### SOURCE DATA
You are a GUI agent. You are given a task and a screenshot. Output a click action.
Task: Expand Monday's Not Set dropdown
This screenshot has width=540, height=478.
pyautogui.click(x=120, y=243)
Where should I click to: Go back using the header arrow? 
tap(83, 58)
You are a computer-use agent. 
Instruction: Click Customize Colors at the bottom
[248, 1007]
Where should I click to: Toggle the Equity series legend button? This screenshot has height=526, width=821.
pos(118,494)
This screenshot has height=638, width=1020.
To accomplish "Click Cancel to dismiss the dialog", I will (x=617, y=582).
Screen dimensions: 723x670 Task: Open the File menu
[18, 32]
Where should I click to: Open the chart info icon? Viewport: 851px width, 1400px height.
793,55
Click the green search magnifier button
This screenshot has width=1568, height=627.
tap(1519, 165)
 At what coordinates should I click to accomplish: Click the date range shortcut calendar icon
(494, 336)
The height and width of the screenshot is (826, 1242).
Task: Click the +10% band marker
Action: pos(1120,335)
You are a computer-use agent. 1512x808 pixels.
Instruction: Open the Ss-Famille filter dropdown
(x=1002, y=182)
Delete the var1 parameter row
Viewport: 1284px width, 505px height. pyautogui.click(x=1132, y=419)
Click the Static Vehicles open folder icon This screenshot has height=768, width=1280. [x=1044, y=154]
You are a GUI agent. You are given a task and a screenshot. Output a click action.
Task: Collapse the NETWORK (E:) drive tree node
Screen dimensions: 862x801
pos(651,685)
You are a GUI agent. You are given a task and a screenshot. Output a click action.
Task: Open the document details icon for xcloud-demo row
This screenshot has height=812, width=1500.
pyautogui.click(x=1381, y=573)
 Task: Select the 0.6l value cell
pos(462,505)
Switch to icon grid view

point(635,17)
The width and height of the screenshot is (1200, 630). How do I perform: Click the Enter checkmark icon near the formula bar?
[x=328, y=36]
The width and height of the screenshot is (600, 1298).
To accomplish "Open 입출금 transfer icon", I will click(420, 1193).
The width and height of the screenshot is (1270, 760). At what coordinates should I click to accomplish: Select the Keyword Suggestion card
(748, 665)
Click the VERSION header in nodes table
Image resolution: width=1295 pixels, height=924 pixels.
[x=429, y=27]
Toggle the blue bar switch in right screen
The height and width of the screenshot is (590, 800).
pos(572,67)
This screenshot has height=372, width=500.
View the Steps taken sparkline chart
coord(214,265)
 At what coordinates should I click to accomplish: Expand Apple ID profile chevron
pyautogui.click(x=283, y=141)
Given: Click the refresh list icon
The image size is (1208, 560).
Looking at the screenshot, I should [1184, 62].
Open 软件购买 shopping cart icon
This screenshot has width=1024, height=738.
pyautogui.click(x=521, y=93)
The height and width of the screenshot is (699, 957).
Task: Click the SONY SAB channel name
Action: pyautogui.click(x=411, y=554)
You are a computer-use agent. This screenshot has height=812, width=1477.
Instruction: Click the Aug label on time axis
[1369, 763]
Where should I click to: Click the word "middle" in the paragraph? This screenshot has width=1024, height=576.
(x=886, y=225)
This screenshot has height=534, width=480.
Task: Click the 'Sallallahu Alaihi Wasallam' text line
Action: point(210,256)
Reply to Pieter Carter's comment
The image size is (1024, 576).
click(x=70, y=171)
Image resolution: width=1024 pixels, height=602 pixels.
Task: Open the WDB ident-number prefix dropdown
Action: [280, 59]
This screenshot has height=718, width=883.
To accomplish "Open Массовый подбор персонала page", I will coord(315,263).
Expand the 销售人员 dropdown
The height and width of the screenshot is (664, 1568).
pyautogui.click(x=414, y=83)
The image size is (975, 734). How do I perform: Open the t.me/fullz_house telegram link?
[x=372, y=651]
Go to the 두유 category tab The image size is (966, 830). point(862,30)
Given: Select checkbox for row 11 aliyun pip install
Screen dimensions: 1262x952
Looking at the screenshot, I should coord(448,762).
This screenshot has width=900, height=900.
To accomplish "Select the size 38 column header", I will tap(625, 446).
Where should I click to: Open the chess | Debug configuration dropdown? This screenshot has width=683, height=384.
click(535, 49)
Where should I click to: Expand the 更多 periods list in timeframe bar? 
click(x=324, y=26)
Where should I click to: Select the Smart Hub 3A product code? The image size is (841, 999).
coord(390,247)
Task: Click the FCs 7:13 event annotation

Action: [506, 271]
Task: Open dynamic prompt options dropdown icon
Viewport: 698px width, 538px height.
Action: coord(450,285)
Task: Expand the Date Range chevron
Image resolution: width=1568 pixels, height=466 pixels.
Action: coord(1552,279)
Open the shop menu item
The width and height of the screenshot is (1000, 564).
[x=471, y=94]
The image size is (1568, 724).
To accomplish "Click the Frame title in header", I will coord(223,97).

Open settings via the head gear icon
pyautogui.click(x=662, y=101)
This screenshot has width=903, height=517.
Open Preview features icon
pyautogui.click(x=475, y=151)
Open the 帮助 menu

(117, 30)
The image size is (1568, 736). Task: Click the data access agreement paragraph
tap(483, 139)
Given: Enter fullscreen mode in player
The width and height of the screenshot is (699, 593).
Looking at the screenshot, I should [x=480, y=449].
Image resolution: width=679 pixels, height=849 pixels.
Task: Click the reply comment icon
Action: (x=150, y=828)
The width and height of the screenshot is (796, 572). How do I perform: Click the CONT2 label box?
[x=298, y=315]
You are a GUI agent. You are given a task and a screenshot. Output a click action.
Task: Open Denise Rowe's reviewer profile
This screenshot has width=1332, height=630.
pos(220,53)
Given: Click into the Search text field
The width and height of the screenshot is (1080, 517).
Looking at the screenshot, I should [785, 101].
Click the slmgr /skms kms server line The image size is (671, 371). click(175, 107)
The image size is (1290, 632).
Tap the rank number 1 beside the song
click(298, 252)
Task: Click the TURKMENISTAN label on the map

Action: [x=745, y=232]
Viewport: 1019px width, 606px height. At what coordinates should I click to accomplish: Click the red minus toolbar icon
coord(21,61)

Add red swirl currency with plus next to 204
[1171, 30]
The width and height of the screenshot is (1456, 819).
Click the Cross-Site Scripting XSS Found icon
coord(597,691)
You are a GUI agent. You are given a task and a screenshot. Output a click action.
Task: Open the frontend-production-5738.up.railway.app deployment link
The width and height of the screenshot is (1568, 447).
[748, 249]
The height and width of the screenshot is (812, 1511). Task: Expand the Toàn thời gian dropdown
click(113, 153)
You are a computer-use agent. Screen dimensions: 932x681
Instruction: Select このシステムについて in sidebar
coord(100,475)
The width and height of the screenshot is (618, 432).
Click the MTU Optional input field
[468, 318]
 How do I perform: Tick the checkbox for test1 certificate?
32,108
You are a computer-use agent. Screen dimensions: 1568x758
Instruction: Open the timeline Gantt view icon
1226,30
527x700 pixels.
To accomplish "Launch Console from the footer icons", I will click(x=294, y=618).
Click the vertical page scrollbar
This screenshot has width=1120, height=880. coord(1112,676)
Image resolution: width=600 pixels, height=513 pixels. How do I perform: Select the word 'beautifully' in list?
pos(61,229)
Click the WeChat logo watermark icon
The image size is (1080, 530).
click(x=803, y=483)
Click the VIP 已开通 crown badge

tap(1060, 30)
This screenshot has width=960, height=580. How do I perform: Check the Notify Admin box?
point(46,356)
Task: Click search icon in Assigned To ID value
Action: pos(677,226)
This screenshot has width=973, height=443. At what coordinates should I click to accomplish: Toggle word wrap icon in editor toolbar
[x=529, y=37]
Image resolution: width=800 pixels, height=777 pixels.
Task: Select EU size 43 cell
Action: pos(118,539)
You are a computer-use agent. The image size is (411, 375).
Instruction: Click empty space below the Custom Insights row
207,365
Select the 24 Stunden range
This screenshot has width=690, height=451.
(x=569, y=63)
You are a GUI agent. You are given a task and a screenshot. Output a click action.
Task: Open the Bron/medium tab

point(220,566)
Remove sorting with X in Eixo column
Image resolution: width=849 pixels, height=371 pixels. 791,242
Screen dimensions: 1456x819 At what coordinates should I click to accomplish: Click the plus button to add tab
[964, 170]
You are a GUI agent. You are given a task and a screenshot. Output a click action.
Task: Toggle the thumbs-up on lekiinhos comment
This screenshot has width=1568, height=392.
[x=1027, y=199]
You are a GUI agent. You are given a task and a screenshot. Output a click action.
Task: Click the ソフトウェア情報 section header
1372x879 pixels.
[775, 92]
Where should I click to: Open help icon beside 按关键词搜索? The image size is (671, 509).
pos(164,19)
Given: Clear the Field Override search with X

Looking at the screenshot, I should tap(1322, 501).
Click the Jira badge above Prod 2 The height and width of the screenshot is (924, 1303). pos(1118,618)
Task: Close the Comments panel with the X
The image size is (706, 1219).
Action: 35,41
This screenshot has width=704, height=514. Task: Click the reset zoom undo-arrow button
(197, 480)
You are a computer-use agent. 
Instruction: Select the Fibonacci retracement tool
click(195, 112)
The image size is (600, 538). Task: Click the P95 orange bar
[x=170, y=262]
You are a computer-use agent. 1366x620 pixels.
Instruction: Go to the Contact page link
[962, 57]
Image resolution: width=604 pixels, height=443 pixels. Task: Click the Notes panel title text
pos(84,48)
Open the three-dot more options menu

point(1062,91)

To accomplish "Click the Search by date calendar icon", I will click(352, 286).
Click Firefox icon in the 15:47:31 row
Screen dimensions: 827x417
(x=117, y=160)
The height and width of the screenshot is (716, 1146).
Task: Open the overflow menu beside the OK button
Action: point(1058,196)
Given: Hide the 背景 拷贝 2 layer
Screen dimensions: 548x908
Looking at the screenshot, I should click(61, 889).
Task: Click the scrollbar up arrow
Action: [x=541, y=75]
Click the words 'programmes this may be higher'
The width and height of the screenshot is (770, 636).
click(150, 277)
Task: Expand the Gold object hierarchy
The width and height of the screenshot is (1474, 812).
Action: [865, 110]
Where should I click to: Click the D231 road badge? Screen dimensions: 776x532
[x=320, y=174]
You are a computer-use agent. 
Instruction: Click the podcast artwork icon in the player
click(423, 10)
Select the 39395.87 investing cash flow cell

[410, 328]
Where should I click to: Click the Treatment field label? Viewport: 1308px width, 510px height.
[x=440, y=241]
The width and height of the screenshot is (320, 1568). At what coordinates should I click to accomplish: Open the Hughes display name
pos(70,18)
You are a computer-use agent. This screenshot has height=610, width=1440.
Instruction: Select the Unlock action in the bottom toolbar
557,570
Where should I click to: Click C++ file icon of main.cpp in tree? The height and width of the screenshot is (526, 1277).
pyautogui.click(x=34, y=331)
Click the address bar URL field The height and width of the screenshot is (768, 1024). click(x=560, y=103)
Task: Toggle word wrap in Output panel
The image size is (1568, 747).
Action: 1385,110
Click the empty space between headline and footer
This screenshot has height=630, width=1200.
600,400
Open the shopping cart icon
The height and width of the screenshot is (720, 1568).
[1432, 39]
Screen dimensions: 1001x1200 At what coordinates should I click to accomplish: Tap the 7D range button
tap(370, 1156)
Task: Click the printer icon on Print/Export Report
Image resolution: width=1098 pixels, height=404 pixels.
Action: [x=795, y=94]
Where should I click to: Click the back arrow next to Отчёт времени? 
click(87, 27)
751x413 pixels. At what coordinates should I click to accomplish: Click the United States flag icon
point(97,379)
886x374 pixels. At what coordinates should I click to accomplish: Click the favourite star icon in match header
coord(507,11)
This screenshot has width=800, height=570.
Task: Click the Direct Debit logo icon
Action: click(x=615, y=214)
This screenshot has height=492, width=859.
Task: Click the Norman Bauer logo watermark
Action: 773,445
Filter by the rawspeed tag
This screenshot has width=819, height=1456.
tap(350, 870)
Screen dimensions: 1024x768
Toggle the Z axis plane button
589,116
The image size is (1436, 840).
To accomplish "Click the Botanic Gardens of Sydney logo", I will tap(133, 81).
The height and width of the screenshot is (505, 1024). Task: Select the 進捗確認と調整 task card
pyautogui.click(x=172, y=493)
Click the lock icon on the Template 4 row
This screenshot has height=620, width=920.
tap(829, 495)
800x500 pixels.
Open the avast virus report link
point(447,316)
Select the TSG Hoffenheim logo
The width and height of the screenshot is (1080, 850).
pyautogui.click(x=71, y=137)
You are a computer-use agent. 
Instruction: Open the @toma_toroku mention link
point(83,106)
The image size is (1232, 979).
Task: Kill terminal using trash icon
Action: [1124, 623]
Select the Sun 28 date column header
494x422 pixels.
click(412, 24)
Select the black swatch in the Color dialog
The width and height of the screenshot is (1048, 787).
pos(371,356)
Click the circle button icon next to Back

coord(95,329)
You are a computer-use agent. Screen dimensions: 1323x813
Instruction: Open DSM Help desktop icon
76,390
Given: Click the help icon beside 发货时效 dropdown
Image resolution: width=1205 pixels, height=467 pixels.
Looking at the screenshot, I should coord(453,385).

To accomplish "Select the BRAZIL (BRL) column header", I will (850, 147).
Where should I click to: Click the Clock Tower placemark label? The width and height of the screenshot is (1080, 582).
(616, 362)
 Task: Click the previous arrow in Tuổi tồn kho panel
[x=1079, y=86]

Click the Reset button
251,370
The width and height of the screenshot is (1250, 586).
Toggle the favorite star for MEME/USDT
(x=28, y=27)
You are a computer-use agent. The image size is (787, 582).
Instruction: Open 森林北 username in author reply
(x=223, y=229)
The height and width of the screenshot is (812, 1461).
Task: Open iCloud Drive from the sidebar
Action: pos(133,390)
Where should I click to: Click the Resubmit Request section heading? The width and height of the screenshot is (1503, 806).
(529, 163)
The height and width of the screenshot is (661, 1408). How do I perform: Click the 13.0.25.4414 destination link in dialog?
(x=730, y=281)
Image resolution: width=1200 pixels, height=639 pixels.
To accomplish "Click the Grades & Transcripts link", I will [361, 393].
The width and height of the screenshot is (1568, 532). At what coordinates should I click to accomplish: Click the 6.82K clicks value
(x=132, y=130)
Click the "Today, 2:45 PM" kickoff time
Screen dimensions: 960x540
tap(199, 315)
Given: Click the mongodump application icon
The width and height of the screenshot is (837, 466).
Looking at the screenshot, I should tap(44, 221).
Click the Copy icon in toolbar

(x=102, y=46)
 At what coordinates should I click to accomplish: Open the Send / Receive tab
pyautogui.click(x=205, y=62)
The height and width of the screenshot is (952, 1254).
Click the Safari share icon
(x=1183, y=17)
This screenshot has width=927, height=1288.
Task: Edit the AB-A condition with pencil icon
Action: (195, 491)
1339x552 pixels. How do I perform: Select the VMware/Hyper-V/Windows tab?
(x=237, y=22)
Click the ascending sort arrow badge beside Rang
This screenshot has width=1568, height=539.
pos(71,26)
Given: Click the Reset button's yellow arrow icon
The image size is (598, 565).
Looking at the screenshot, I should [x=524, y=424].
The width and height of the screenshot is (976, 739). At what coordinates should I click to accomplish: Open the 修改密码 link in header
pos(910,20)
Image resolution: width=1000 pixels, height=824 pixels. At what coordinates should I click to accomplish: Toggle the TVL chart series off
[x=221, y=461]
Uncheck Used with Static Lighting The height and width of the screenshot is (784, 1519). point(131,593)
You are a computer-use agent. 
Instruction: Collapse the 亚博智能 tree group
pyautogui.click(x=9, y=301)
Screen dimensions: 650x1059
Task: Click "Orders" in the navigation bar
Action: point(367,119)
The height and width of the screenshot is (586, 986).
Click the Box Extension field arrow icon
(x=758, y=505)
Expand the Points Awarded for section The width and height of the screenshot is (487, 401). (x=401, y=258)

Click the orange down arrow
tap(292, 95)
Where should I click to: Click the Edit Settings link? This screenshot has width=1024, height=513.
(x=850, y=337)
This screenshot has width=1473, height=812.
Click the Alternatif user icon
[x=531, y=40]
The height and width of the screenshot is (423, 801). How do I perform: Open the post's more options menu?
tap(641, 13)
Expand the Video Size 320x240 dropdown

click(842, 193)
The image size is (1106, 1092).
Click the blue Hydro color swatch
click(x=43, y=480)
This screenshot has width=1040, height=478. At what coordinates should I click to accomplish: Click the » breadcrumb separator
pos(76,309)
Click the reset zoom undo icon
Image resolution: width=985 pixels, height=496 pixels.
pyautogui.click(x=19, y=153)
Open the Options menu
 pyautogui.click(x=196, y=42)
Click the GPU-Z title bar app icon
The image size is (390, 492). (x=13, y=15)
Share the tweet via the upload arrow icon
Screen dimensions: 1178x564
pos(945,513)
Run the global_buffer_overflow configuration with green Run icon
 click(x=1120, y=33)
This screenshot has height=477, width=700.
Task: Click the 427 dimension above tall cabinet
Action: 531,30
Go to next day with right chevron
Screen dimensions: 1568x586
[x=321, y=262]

### INSTRUCTIONS FOR THE TASK
Word for word, restate the line that contains "Click the reset zoom undo icon" and each line after it, up to and including the last line of the listing; include nothing else.

### TASK RESULT
Click the reset zoom undo icon
Image resolution: width=985 pixels, height=496 pixels.
pyautogui.click(x=19, y=153)
Open the Options menu
 pyautogui.click(x=196, y=42)
Click the GPU-Z title bar app icon
The image size is (390, 492). (x=13, y=15)
Share the tweet via the upload arrow icon
Screen dimensions: 1178x564
pos(945,513)
Run the global_buffer_overflow configuration with green Run icon
 click(x=1120, y=33)
This screenshot has height=477, width=700.
Task: Click the 427 dimension above tall cabinet
Action: 531,30
Go to next day with right chevron
Screen dimensions: 1568x586
[x=321, y=262]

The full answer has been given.